[Problem to solve] Each entry is to be reproduced verbatim, and images are to be omitted.

[Stored records]

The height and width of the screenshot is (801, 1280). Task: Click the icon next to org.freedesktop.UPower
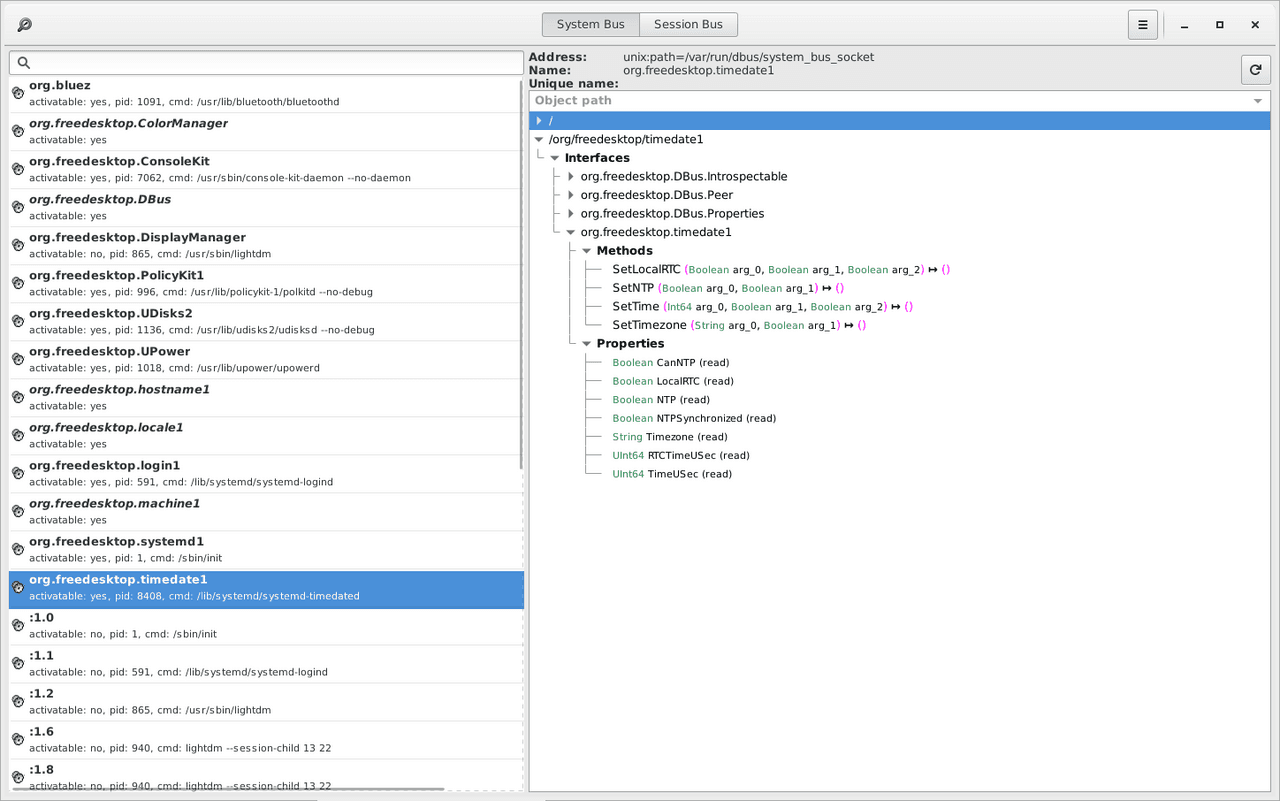[x=18, y=359]
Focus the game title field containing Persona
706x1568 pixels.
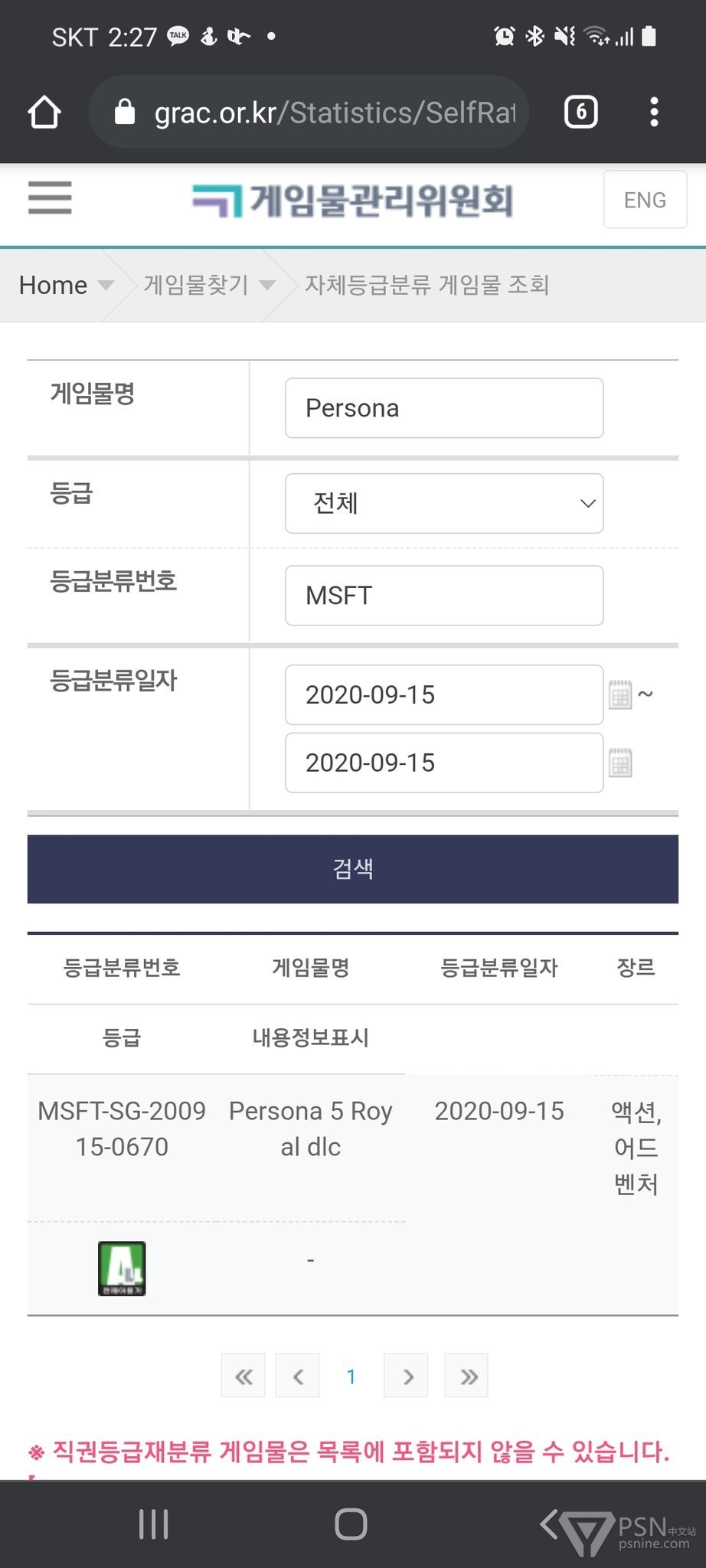coord(444,408)
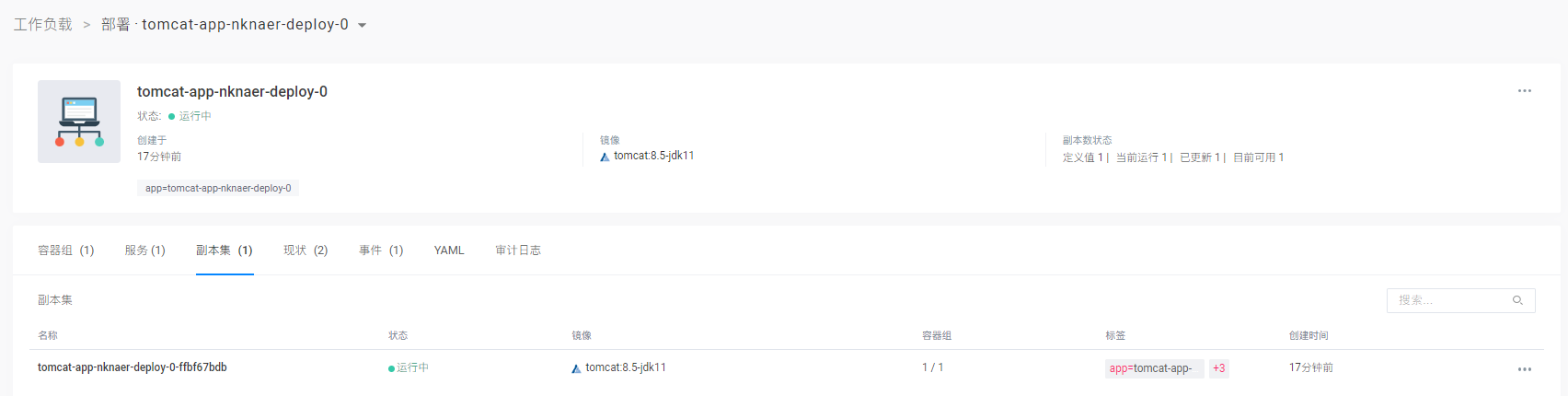Screen dimensions: 1568x396
Task: Click the green running status dot in header
Action: (171, 117)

[Reply to the exercise]
The height and width of the screenshot is (801, 1280). Task: Click the icon next to org.freedesktop.UPower
[x=18, y=359]
Focus the game title field containing Persona
706x1568 pixels.
coord(444,408)
Screen dimensions: 1568x396
Task: Click the green running status dot in header
Action: (171, 117)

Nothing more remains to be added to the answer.